Beneath this task is a listing. State how many of its lines include the string "chevron", giving nothing but the number.

┄┄┄┄┄┄

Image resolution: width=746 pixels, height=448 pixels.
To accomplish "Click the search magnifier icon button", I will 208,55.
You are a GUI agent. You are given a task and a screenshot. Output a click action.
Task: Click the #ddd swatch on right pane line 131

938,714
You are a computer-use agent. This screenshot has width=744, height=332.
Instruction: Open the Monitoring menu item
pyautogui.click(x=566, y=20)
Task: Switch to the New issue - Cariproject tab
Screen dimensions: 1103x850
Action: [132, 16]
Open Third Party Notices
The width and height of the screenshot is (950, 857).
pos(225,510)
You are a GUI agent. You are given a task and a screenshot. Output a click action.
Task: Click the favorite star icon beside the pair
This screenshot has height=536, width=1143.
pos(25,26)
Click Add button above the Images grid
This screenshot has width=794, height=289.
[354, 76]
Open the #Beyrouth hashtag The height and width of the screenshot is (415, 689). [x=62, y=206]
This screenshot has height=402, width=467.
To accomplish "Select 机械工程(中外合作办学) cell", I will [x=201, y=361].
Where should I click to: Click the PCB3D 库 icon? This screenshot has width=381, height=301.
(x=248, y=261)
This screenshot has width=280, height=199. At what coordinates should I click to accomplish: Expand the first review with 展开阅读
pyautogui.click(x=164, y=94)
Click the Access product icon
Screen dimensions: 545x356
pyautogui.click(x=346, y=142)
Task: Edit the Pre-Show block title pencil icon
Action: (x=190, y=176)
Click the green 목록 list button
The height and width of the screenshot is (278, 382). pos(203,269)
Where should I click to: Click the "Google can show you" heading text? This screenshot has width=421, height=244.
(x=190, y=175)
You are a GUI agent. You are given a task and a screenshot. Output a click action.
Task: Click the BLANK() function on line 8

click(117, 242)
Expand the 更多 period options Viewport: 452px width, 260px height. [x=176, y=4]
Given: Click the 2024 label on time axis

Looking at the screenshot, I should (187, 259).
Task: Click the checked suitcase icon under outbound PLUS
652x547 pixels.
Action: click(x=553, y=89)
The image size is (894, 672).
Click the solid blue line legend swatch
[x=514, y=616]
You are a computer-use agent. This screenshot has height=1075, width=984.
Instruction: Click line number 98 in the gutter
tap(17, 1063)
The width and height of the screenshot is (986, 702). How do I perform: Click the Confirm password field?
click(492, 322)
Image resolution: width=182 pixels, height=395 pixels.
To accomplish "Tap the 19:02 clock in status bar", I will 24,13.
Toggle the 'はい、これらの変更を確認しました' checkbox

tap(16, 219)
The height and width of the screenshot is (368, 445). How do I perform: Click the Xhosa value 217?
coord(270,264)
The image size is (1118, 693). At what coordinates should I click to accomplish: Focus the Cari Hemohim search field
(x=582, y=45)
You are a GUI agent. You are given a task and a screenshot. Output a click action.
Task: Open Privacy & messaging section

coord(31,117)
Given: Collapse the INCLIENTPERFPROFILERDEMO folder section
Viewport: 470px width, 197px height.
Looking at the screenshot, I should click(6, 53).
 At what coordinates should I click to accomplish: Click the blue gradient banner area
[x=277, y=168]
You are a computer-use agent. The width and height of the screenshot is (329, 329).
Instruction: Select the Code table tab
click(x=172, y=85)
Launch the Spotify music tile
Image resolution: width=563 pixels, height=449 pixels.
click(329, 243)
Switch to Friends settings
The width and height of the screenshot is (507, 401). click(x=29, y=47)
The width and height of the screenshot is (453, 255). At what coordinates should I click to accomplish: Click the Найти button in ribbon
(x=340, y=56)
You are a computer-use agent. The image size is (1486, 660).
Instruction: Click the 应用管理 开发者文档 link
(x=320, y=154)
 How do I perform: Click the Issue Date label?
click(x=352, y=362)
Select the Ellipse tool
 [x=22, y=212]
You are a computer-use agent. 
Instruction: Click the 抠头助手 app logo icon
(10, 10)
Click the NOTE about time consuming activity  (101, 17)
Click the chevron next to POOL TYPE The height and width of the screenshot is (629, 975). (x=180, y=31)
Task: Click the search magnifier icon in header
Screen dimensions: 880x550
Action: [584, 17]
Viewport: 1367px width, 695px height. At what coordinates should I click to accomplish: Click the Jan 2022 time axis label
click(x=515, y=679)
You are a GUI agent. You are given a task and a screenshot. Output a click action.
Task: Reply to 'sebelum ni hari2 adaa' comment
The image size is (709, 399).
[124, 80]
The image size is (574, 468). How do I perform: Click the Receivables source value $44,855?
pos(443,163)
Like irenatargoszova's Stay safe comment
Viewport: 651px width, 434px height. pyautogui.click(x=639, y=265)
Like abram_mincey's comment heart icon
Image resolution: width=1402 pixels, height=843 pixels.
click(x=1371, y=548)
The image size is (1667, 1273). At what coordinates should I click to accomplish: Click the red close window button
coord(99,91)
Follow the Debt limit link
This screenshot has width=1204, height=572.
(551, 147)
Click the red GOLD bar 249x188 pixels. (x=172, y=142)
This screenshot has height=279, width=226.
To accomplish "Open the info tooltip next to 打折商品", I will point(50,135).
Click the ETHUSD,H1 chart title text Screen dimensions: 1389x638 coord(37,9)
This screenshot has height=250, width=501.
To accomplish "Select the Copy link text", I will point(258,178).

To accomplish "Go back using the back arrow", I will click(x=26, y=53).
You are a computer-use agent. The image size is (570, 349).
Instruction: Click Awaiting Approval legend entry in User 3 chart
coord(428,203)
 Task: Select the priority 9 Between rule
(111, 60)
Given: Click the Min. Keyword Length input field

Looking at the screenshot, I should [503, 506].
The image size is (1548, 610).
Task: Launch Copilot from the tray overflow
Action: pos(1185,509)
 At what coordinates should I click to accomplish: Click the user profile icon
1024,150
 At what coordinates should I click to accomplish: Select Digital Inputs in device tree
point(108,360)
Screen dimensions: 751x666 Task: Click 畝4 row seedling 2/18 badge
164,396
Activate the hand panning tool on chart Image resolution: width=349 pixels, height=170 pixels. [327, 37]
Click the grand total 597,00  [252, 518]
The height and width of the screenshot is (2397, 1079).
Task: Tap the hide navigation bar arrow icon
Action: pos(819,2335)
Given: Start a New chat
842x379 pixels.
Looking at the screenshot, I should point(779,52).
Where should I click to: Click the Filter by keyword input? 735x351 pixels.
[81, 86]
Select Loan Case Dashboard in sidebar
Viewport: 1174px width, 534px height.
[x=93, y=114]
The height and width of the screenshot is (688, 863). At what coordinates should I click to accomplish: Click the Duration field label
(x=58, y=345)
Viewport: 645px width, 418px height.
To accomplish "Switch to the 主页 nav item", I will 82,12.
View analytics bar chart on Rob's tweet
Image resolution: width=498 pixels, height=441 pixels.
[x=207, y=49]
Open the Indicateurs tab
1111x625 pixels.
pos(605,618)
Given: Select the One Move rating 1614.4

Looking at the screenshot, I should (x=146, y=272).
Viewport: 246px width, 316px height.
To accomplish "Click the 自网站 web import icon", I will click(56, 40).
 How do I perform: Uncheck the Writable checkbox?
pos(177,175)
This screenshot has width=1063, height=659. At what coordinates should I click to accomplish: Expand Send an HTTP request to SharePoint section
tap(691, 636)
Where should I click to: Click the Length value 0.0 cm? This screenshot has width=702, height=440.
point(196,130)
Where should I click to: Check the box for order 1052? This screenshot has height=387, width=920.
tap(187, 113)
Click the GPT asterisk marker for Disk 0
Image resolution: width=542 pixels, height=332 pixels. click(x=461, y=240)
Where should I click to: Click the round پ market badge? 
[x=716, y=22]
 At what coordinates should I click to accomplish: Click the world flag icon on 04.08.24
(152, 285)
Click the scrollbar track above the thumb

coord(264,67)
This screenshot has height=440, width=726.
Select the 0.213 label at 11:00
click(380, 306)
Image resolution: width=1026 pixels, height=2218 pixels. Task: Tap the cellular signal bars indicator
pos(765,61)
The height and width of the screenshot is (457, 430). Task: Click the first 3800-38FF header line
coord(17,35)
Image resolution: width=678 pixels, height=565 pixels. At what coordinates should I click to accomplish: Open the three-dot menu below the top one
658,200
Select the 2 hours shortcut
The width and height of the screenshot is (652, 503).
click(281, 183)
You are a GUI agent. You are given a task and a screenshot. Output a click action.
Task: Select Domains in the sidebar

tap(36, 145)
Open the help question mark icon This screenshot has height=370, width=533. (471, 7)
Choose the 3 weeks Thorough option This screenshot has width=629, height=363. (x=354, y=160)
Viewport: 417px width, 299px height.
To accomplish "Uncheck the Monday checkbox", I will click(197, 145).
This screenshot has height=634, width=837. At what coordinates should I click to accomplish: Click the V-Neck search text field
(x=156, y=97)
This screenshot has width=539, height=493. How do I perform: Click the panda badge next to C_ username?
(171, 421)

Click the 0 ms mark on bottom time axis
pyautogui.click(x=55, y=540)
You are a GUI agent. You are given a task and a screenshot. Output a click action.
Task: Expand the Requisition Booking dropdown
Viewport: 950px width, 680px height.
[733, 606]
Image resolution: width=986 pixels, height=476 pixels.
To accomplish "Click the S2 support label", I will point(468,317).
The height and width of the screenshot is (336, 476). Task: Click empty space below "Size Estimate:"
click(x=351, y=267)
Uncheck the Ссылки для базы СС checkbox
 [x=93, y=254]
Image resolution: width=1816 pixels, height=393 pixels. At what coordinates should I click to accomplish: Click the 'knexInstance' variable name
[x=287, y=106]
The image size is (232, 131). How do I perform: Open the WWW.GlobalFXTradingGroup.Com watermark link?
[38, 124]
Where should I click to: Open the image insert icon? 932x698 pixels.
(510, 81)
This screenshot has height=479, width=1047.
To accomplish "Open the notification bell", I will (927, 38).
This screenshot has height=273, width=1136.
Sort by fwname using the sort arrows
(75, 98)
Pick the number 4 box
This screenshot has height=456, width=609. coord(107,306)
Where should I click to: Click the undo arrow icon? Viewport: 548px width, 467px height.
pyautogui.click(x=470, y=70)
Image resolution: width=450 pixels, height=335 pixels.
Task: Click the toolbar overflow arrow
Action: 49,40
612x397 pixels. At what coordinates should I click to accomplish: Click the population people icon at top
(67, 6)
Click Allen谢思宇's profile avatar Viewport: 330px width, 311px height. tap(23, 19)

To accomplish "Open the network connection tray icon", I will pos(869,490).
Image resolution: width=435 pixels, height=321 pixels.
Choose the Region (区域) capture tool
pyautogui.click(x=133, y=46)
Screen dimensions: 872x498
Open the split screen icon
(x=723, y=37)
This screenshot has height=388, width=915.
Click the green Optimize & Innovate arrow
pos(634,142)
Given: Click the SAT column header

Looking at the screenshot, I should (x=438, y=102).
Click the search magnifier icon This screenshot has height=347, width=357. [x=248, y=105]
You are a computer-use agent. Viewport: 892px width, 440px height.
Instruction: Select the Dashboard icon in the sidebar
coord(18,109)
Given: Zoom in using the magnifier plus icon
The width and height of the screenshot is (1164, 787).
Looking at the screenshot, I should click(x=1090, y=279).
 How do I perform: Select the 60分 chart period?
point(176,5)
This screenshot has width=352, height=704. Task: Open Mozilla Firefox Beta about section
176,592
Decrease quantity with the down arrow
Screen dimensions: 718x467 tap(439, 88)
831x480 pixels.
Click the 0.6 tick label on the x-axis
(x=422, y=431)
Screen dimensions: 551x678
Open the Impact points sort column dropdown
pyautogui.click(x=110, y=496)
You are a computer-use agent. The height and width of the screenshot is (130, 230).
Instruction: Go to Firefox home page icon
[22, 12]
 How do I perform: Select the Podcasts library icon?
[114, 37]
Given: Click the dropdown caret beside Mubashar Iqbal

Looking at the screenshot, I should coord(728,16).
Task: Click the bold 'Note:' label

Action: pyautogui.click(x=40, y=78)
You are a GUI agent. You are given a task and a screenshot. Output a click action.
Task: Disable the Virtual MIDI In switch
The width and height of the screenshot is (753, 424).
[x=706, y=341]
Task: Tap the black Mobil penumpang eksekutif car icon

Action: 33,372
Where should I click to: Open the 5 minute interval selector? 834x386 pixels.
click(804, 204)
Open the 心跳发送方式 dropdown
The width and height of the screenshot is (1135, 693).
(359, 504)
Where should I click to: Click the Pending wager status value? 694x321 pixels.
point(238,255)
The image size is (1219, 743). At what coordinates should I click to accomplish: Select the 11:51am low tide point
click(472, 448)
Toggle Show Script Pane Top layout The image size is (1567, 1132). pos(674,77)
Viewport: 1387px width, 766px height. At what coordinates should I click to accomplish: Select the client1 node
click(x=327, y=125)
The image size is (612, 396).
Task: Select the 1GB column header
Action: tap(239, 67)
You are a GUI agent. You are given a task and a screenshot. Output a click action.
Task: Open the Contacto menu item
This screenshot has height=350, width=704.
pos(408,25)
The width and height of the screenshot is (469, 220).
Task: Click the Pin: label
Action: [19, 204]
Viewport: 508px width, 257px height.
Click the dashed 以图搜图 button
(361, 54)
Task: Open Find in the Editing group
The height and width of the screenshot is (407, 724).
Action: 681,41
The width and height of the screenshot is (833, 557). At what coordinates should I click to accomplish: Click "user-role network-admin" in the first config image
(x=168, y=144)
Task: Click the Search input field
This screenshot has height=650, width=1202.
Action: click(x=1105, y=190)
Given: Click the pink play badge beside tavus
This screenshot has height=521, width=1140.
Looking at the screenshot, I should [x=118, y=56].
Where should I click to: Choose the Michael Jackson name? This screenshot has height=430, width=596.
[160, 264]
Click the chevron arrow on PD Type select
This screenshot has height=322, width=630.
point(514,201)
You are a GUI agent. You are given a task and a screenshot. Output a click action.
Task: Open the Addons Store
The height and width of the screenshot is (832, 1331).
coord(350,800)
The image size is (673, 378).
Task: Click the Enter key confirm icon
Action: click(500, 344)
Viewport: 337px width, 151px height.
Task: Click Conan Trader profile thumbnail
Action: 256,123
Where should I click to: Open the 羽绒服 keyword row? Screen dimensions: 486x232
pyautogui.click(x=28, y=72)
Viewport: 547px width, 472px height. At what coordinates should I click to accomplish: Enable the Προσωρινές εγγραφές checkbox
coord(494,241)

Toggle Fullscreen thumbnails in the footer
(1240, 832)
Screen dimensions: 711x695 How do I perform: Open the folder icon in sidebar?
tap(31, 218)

┄┄┄┄┄┄

#### Written response
2